What you will do: An unchanged copy of all the lines below is expected, and it should contain no pictures.

Data records:
※ ※ ※

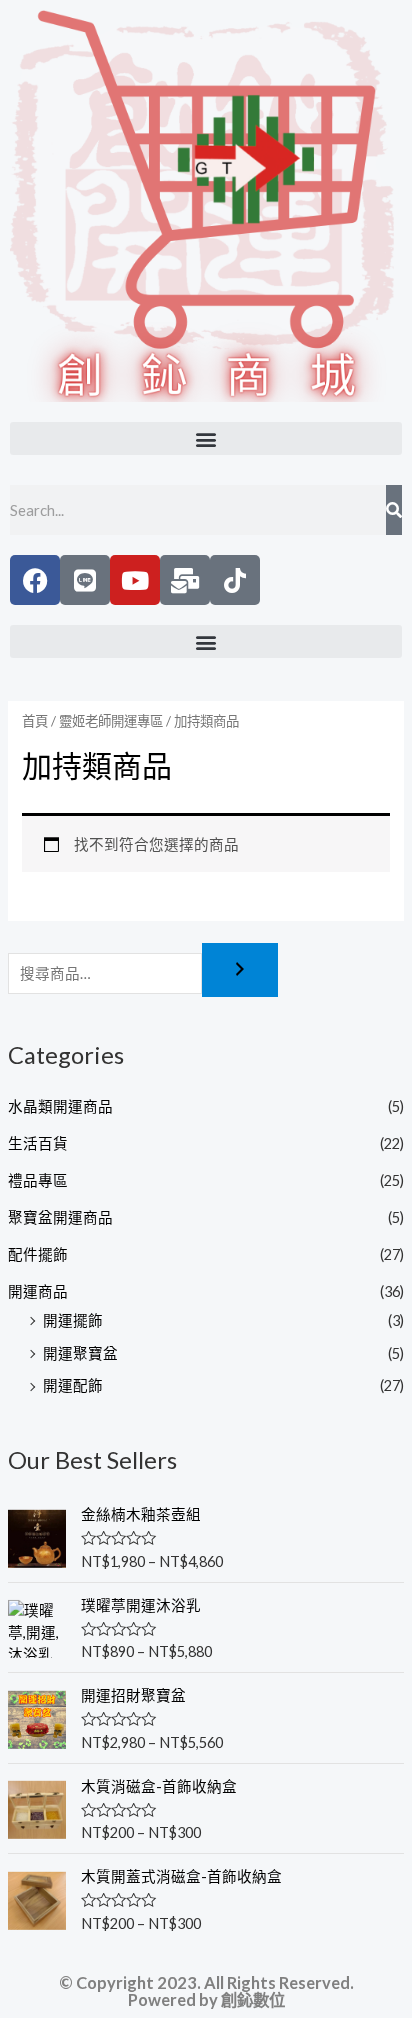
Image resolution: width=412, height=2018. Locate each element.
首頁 (35, 721)
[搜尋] (240, 970)
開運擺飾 (73, 1320)
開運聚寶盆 (80, 1353)
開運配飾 (73, 1385)
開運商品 (38, 1291)
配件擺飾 (38, 1254)
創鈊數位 (253, 1999)
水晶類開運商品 (60, 1106)
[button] (206, 438)
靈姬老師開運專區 (111, 721)
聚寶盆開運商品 (60, 1217)
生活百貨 (38, 1143)
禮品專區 (38, 1180)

※ ※ ※

Written solution:
Image resolution: width=412, height=2018. Locate each element.
首頁 (35, 721)
[搜尋] (240, 970)
開運擺飾 (73, 1320)
開運聚寶盆 (80, 1353)
開運配飾 (73, 1385)
開運商品 (38, 1291)
配件擺飾 (38, 1254)
創鈊數位 (253, 1999)
水晶類開運商品 (60, 1106)
[button] (206, 438)
靈姬老師開運專區 (111, 721)
聚寶盆開運商品 (60, 1217)
生活百貨 (38, 1143)
禮品專區 (38, 1180)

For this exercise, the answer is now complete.